## begin Material for this task

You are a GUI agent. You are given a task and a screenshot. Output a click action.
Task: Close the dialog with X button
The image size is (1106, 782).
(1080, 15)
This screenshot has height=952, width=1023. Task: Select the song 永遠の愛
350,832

## end Material for this task
## begin Material for this task

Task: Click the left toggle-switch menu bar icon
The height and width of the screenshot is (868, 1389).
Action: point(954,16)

## end Material for this task

### Exercise task
Count the lines in the records above that contain the word "height", and reply with the number alone.

### Response below
2